3. Inoculation: Inoculate the semisolid top layer with a pipette that is inserted just above the bottom layer; the pipette tip is drawn upward as the inoculum is dispensed.


## Solution A

27.5	g	NaCl	
5.38	g	MgCl2 x 6 H2O	
6.78	g	MgSO4 x 7 H2O	
0.72	g	KCl	
1.4	g	CaCl2 x 2 H2O	
1	g	NH4Cl	
0.05	g	K2HPO4	
1	ml	**Wolfe's mineral elixir**	
0.5	g	NaHCO3 (for top layer)	
1.5	g	Agarose (for top layer, low melt)	
900	ml	Distilled water	


## Solution B

1	ml	**Wolin's vitamin solution (10x)**	


## Solution C

100	ml	**Ferrous sulfide sludge**	


## Wolfe's mineral elixir

30	g	MgSO4 x 7 H2O	
5	g	MnSO4 x H2O	
10	g	NaCl	
1	g	FeSO4 x 7 H2O	
1.8	g	CoCl2 x 6 H2O	
1	g	CaCl2 x 2 H2O	
1.8	g	ZnSO4 x 7 H2O	
0.1	g	CuSO4 x 5 H2O	
0.18	g	AlK(SO4)2 x 12 H2O	
0.1	g	H3BO3	
0.1	g	Na2MoO4 x 2 H2O	
2.8	g	(NH4)2Ni(SO4)2 x 6 H2O	
0.1	g	Na2WO4 x 2 H2O	
0.1	g	Na2SeO4	
1000	ml	Distilled water	

1. First adjust pH to 1.0 with diluted H2SO4, then add and dissolve the salts.

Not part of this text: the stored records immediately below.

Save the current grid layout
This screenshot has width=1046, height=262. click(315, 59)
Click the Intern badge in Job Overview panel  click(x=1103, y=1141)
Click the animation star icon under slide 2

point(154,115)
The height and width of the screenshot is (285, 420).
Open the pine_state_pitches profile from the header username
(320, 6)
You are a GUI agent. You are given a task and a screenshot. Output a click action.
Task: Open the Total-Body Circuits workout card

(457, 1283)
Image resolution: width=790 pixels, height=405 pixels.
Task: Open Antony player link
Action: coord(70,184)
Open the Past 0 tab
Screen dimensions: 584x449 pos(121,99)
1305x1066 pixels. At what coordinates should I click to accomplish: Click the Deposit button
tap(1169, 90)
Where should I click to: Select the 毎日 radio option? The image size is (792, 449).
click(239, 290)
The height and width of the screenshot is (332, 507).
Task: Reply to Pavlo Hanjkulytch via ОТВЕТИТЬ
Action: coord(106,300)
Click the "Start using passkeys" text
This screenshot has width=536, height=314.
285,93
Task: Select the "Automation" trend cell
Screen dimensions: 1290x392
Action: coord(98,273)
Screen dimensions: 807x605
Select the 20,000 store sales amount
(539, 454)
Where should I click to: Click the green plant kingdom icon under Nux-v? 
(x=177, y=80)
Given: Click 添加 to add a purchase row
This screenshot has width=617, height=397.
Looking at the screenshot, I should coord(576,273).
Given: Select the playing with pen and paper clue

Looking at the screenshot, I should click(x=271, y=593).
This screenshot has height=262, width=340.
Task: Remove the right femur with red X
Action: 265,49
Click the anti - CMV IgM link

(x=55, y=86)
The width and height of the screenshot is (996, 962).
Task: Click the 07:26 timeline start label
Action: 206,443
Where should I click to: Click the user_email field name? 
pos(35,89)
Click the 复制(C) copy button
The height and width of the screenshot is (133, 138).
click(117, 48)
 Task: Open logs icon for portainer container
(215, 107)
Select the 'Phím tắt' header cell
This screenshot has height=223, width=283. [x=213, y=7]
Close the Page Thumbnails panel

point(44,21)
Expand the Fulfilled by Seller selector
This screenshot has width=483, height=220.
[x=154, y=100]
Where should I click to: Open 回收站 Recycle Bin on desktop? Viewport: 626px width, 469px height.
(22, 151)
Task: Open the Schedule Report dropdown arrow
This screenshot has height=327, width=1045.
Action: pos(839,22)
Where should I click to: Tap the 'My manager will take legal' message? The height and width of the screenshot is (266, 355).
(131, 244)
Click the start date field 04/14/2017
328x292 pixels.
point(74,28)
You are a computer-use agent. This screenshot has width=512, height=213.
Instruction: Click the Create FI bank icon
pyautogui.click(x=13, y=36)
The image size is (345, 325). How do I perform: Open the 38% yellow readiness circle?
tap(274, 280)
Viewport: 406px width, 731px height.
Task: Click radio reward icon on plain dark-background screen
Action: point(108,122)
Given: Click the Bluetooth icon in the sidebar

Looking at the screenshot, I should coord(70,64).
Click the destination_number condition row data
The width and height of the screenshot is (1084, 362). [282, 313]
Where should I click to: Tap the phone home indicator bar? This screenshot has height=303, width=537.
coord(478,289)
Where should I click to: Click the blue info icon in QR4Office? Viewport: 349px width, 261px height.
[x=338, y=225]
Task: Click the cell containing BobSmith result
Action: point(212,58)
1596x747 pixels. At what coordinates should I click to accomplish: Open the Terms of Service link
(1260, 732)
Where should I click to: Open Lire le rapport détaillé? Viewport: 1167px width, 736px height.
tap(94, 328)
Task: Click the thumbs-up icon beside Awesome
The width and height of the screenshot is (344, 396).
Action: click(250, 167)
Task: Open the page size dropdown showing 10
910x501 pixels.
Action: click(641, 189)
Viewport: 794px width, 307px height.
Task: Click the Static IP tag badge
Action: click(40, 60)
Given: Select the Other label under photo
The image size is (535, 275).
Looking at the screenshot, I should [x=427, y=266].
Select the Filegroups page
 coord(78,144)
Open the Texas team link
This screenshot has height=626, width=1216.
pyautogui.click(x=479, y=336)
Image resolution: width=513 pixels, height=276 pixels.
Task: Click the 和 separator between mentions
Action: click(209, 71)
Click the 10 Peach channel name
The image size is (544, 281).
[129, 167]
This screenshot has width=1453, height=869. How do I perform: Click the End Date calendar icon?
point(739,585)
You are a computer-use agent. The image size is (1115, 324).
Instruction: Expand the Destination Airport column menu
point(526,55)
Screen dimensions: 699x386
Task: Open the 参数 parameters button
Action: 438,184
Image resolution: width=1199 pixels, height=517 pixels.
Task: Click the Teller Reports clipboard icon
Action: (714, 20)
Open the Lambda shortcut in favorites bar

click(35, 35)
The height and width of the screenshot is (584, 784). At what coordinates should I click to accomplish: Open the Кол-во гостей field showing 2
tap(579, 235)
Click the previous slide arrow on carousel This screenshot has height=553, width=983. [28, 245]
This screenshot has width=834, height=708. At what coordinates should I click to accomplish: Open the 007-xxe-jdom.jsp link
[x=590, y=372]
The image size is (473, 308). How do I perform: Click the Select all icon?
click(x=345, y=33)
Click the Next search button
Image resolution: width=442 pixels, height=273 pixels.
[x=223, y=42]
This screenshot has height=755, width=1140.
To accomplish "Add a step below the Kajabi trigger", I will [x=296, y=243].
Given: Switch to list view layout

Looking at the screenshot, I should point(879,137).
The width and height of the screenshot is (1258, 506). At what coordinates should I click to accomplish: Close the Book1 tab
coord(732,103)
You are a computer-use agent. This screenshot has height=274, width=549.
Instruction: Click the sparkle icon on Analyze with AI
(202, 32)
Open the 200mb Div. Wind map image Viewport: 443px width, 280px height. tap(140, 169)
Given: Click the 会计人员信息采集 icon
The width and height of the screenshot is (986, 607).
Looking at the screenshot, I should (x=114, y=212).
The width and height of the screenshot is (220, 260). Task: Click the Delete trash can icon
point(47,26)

## Wolin's vitamin solution (10x)

20	mg	Biotin	
20	mg	Folic acid	
100	mg	Pyridoxine hydrochloride	
50	mg	Thiamine HCl	
50	mg	Riboflavin	
50	mg	Nicotinic acid	
50	mg	Calcium D-(+)-pantothenate	
1	mg	Vitamin B12	
50	mg	p-Aminobenzoic acid	
50	mg	(DL)-alpha-Lipoic acid	
1000	ml	Distilled water	


## Ferrous sulfide sludge

15.4	g	FeSO4 x 7 H2O	
12.3	g	Na2S x 9 H2O	
100	ml	Distilled water	

1. Heat distilled water to 50°C in a 250 ml beaker with a stir bar present. While rapidly stirring the water, add the ferrous sulfate followed immediately by the sodium sulfide. The formed black FeS sludge is decanted into a glass bottle that can be stoppered. The FeS is allowed to settle for several hours and then the overlying water is decanted and replaced. This procedure is repeated at least five times to wash the FeS. After washing, the pH of the FeS solution should be close to neutrality. The FeS suspension can be kept in closed bottles or tubes under a nitrogen atmosphere for at least three months.